First-Line Treatment: Radiotherapy
Radiotherapy is the preferred treatment for symptomatic spinal metastases (pain and/or neurological deficit) when adequate dose can be administered 1, 2:
- Provides pain relief in 50-58% of cases, with complete pain disappearance in 30-35% 2
- Hypofractionated regimens are the approach of choice 2
- More prolonged regimens (5×4,10×3 Gy) may be used in selected patients with prolonged life expectancy 2
- Stereotactic body radiation therapy (SBRT) achieves local tumor control and pain relief >80%, with faster relief compared to conventional radiation 2
Surgical Indications
Surgery is indicated when specific criteria are met, requiring life expectancy ≥3 months, good clinical condition, and limited area of damage 1, 2:
Absolute surgical indications:
- Spinal instability 1, 2
- Recurrence or progression of pain/neurological deficit after radiotherapy, or when repeat radiotherapy is not possible 1, 2
- Neurological deterioration during radiotherapy and corticosteroids 1, 2
For MESCC-induced neurological deficits, surgery and radiotherapy are equivalent options, with treatment choice based on multidisciplinary discussion incorporating patient preference through shared decision making 1.
Surgical contraindications:
Systemic Treatment
Systemic treatment is provided as primary treatment when high response rates are expected, specifically in multiple myeloma and some malignant lymphomas 1.
Complementary Treatments
Bone-Modifying Agents
Administer bisphosphonates or denosumab to delay skeletal-related events (SREs) 2:
- Options include zoledronic acid, denosumab, or pamidronate 2
- Dental preventive measures are necessary before initiation to prevent osteonecrosis of the jaw 2
- These agents should not replace analgesic treatment 2
Percutaneous Procedures
Vertebroplasty or kyphoplasty can relieve pain from vertebral fractures 2:
- Pain relief occurs within 1-3 days 2
- Additive effects when combined with radiation therapy 2
- Can be combined with radiofrequency ablation or cryoablation to reduce tumor mass 2
Multidisciplinary Coordination
Urgent ad hoc multidisciplinary consultation is required for progressive neurological deficits, including the responsible physician, radiation oncologist, and spinal surgeon 1, 2. For non-urgent cases, weekly structured multidisciplinary meetings are appropriate 1.

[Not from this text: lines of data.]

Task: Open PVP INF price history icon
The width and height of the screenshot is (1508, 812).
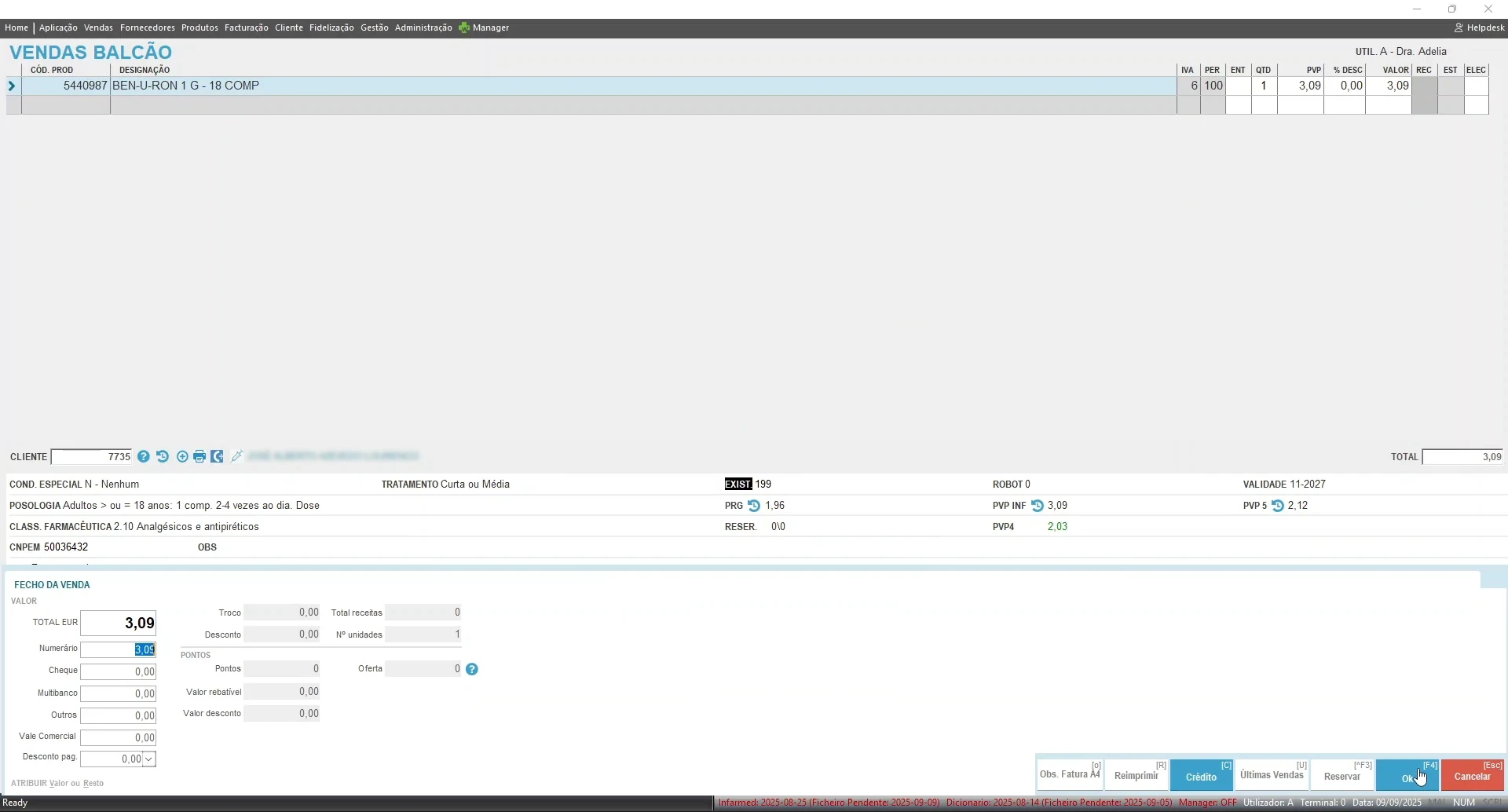Action: point(1037,506)
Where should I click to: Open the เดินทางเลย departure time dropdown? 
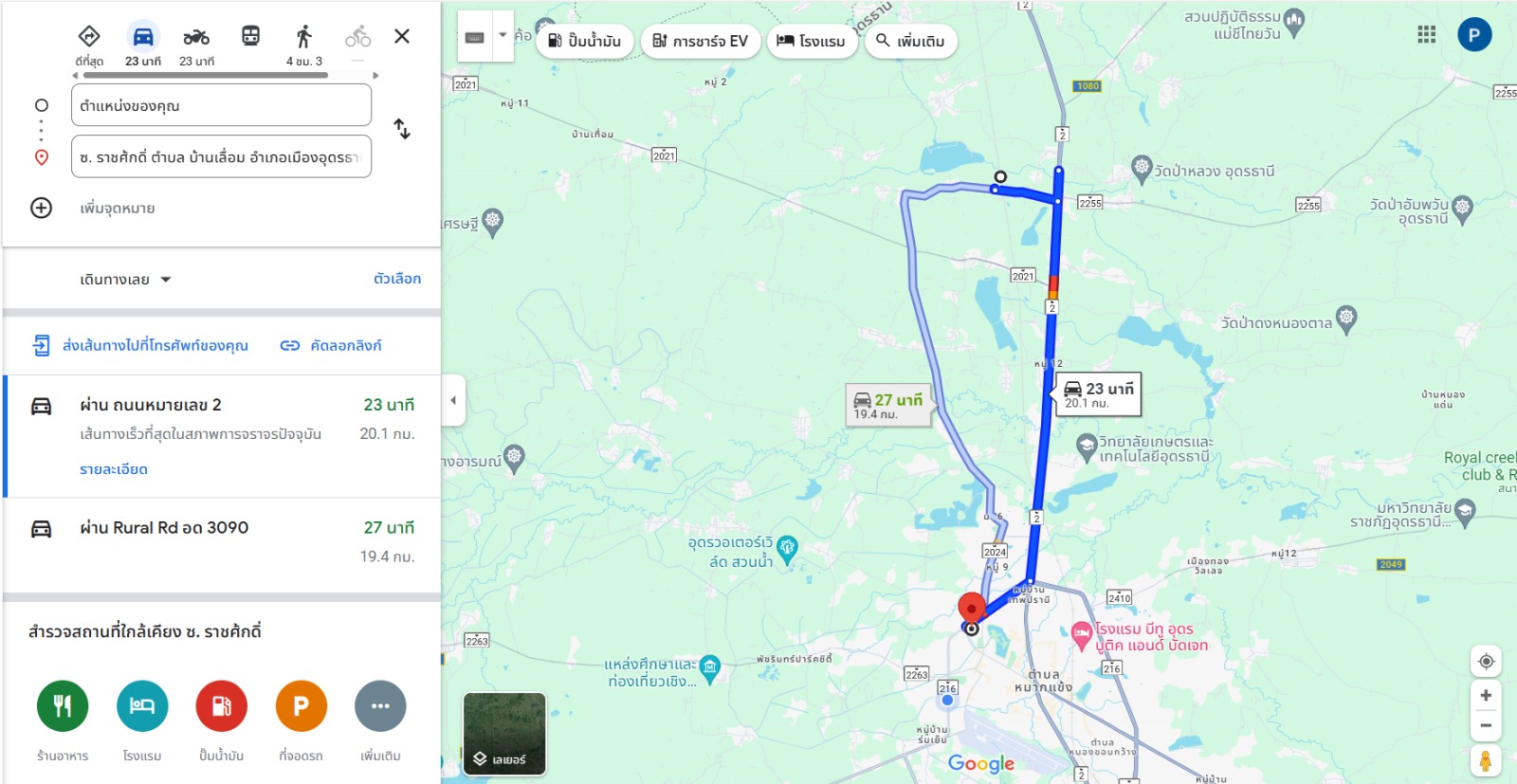(x=125, y=280)
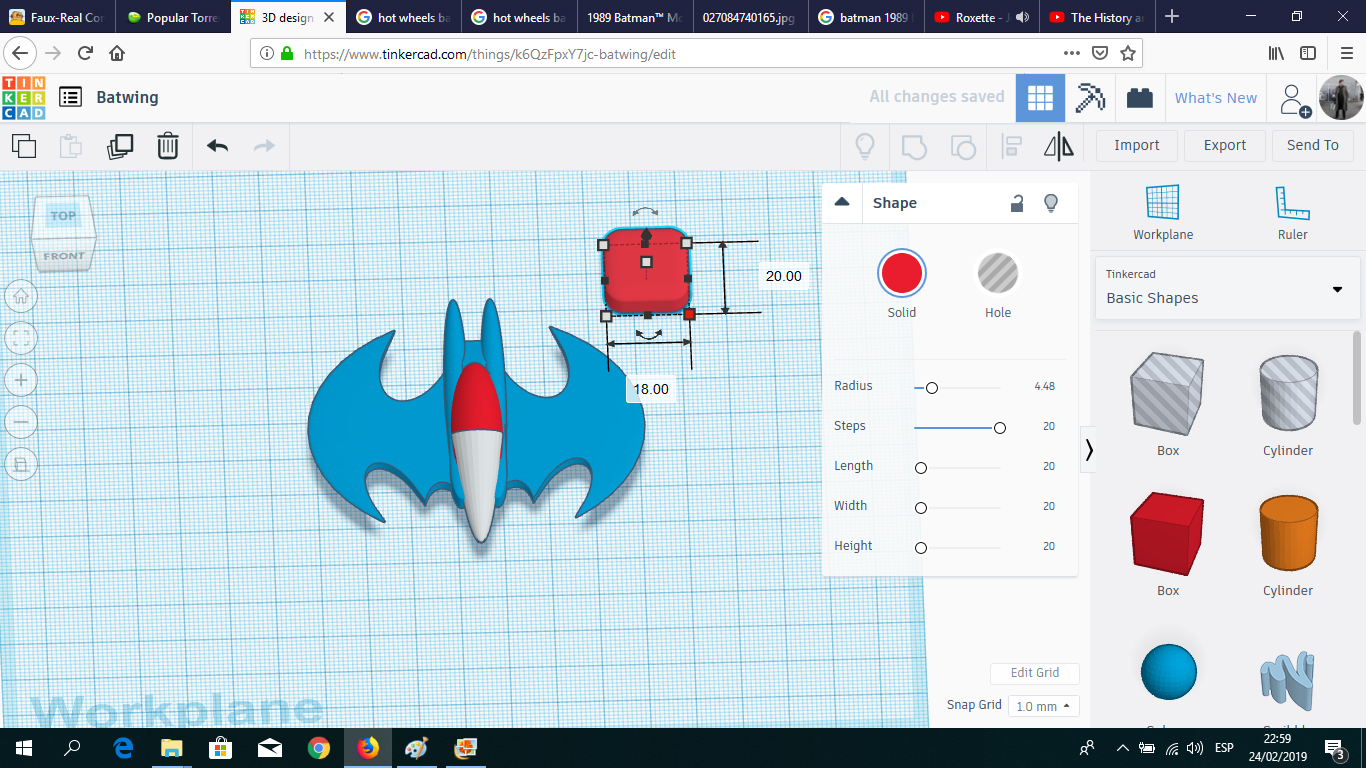Screen dimensions: 1366x768
Task: Click the Home view icon
Action: (x=21, y=296)
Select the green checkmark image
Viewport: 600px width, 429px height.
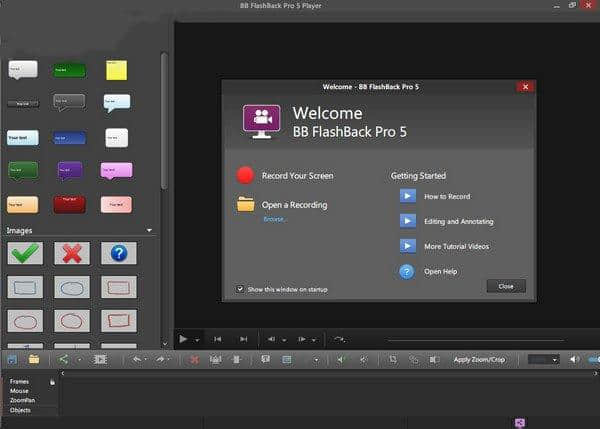coord(23,253)
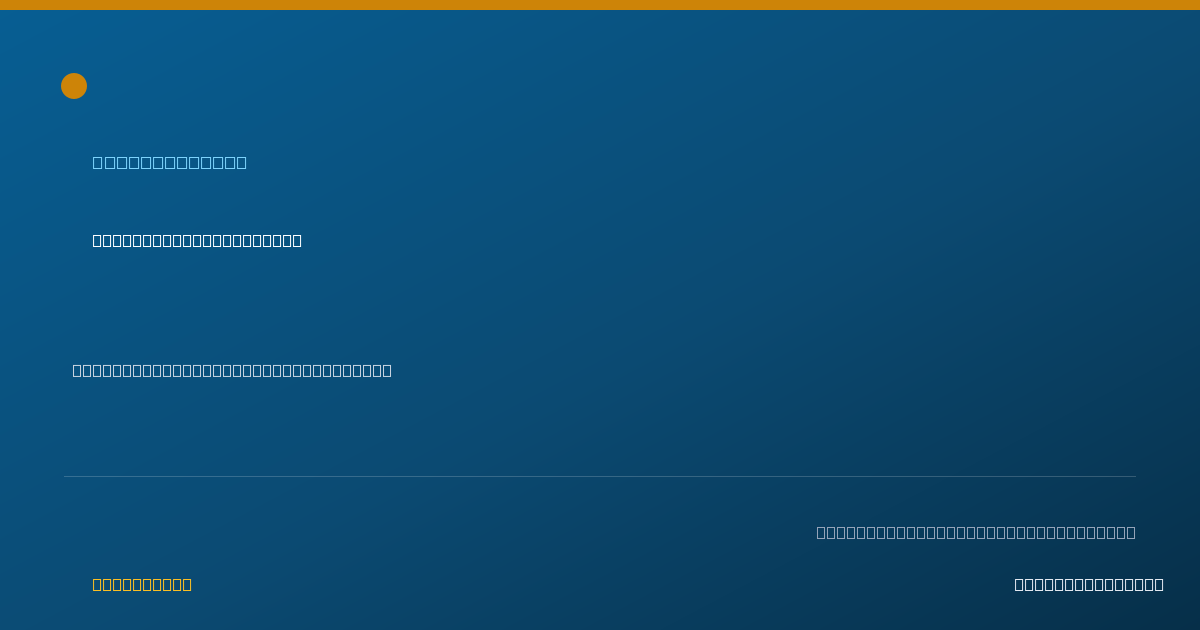Click last glyph box of bold white heading
The width and height of the screenshot is (1200, 630).
(x=297, y=240)
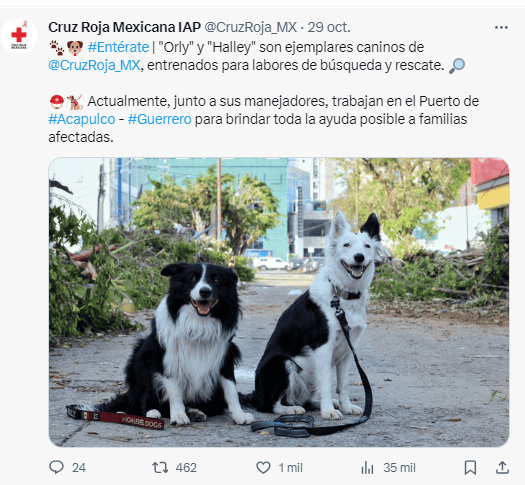
Task: Open the #Acapulco hashtag
Action: pos(82,119)
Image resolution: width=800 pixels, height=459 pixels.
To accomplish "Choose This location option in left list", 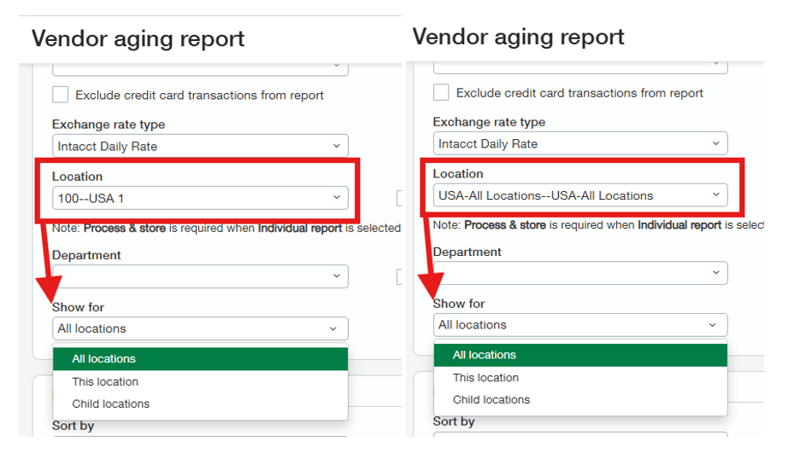I will (x=105, y=382).
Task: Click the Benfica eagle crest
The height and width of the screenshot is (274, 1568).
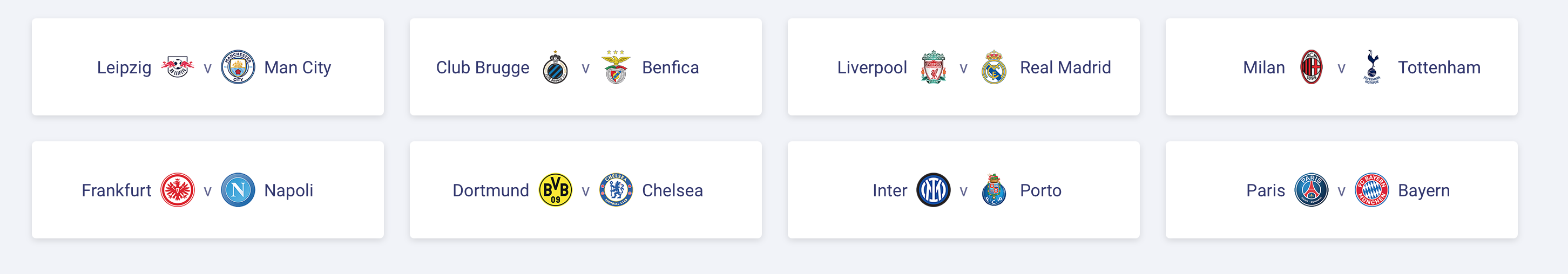Action: (x=616, y=67)
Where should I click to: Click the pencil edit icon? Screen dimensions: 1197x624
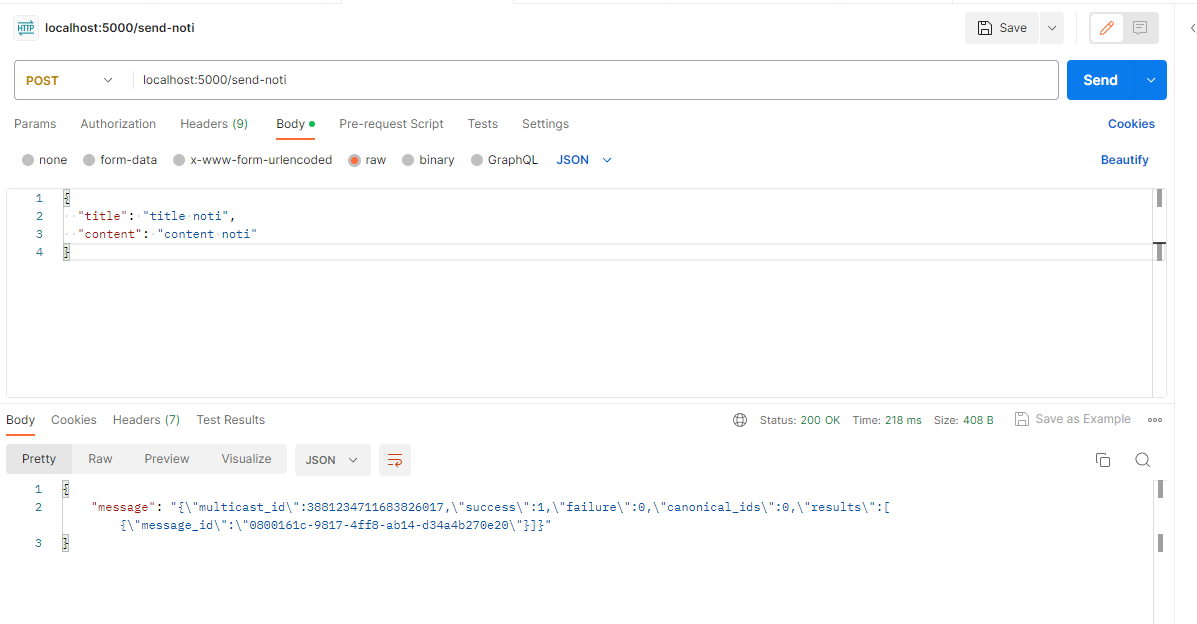pos(1107,28)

Designate a responsible physician to coordinate all care, serving as the first point of contact for the patient and other providers 1, 4. During disease-oriented care, this is typically a medical oncologist or hematologist; during symptom-oriented care, responsibility shifts to the general practitioner or geriatric specialist 1.
Palliative Care Integration
Apply palliative care principles throughout management, addressing physical, psychological, social, and spiritual aspects of care 1, 4. Investigate potential for optimal functionality through rehabilitation programs, physical therapy, or occupational therapy, considering patient wishes and life expectancy 1.
Common Primary Cancers
More than 50% of spinal metastases originate from breast, lung, or prostate carcinomas, with renal cell carcinoma also common 3:
- Breast cancer: 65-75% develop bone metastases in advanced disease 3
- Prostate cancer: 65-85% develop bone metastases in advanced disease 3
- Lung cancer: 30-40% develop bone metastases in advanced disease 3
- Renal cell carcinoma: 20-40% develop bone metastases in advanced disease 3
- Multiple myeloma: Affects spinal column in 95% of cases 3
Critical Pitfalls to Avoid
Do not rely on conventional x-rays, CT scans, or bone scintigraphy to exclude spinal metastases, as MRI is mandatory for diagnosis 1, 2. Missing the narrow diagnostic timeframes can result in irreversible neurological damage, particularly with MESCC where treatment must begin within 24 hours of diagnosis 1, 2. The most important prognostic indicator is initial functional status—patients who are nonambulatory at diagnosis have poor outcomes 5.